Will Incoming Competition Derail Netflix (NFLX) Stock?

Investor pay off may not be immediate, but the digital-video maven is fundamentally well positioned to be successful in the long-term.

Netflix NFLX

Shares of Netflix, Inc. (NASDAQ:NFLX) dropped nearly 1% to $98.72 Thursday morning, extending their year-over-year slide to 14% as persisting concerns about decelerating user growth and increasing competitive pressure in online video streaming market from pure online players like Amazon.com (NASDAQ:AMZN), Hulu and YouTube keep intensifying.

Netflix gained 1.7 million new members during 2Q16, compared to the 2.5 million it had forecast. In a statement to shareholders back in July, the company said that although gross additions were on target, churn increased unexpectedly.

For the third-quarter of 2016, the streaming giant is forecasting 2 million net additions versus 2.85 million the Street has predicted. Netflix had 3.6 million net subscribers in the same period last year.

Increased Competition

It’s no secret that Netflix is facing increasing competition, not only from pay-TV providers, but also from pure-play over-the-top players.

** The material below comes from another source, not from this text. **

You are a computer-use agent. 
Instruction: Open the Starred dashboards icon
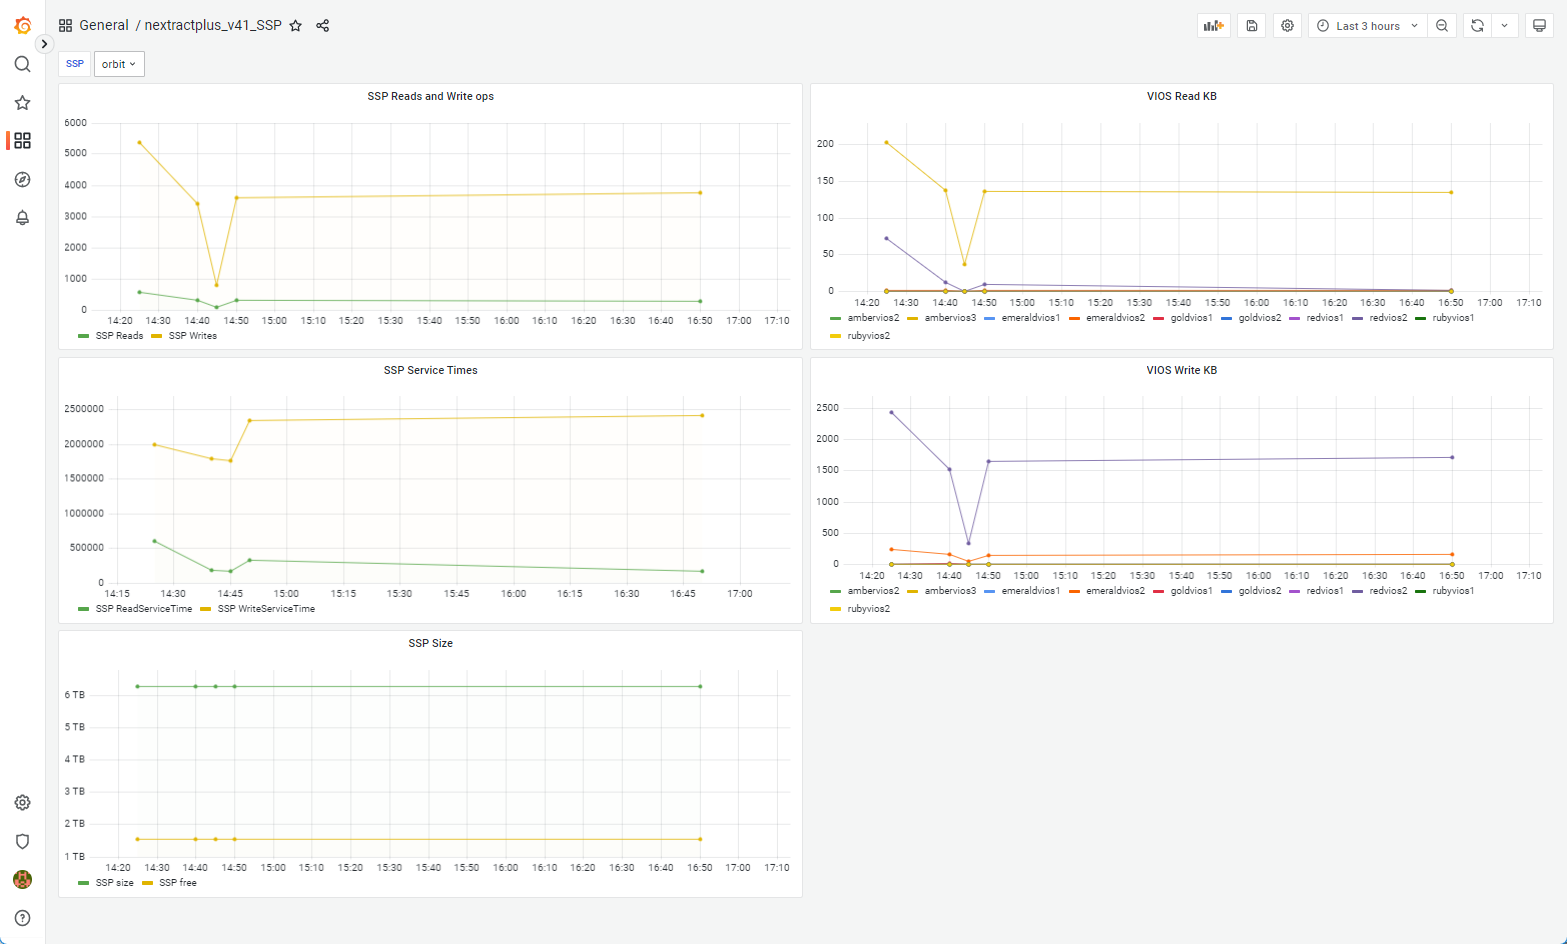[x=22, y=103]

This fact underscores the company’s need to reinvest, according to Deutsche Bank (NYSE:DB) analyst Bryan Kraft. And that’s what Netflix is trying to do as it continues to spend massive amounts of cash to boost the quality and quantity of its original content production. The company is likely to spend a heart-stopping $5 billion on original content this year alone.

“With penetration exceeding 50% of U.S. broadband homes, the incremental subscriber is more difficult to attract,” wrote Kraft recently in a research note to investors, adding that the banking giant sees “the incorporation of Netflix into cable and direct broadcast satellite set-top boxes, as well as continued content and user experience spend as drivers of continued subscriber growth, albeit at a decelerating rate.”

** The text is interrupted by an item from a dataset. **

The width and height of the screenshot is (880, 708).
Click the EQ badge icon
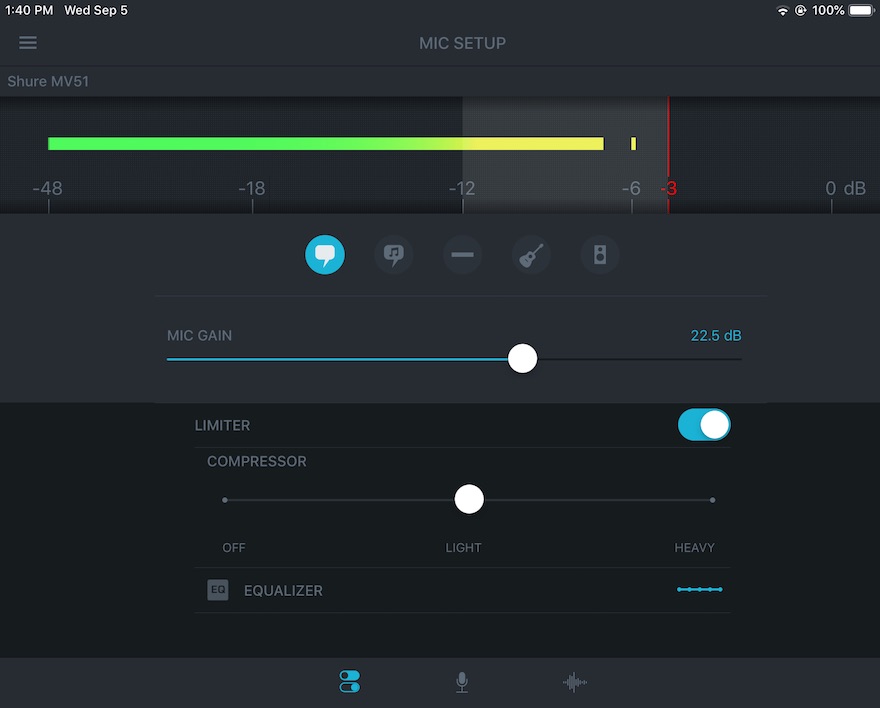click(218, 590)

So, the real question now given these slowing growth signals is whether this is a sustained decline in terms of user growth or only a temporary setback for the company. Many would interpret these metrics as a big red flag for NFLX investors. However, according to Pacific Crest’s Andy Hargreaves, Netflix subscription growth is expected to re-accelerate in Q4’16 and into fiscal year 2017.

The analyst, who maintains a $125 12-month base case estimate on Netflix stock and recommends a ‘Buy’ rating on the name, notes that while the company’s Q3 results will be hurt by “excess churn” caused by its price increase, its subscription growth will re-accelerate in the fourth-quarter and into FY 2017, pushing the stock higher.

Beyond Netflix’s user growth and churn rates, another important area to watch is the company’s upcoming earnings. Netflix is slated to step into the earnings limelight this coming Monday. Checking in on Q316 numbers, the Street has consensus estimates of $0.06 in earnings per share and $2.28 billion in revenue. In the Q3 of the previous year, the Los Gatos, California-based company posted $0.07 in EPS and $1.74 billion in revenue.

Trading Measures

NFLX currently prints a year-over-year loss of around 10%, significantly lower than a rise of 7.3% clocked by the S&P 500 index over the same time frame.

With its stock at $99, Netflix’s market capitalization stands at just under $41.7 billion.

On valuation-measures, shares of Netflix, Inc. have a trailing-12 and forward P/E of 311.72 and 114.56, respectively. P/E to growth ratio is 6.40, while t-12 profit margin is 1.85%. EPS registers at 0.32.

Of the 40 analysts following the stock, 21 rate Netflix stock ‘Buy’, 12 recommend ‘Hold’, whereas the rest suggest a ‘Sell’ rating.

The company has a median Street price target of $110 with a high target of $130.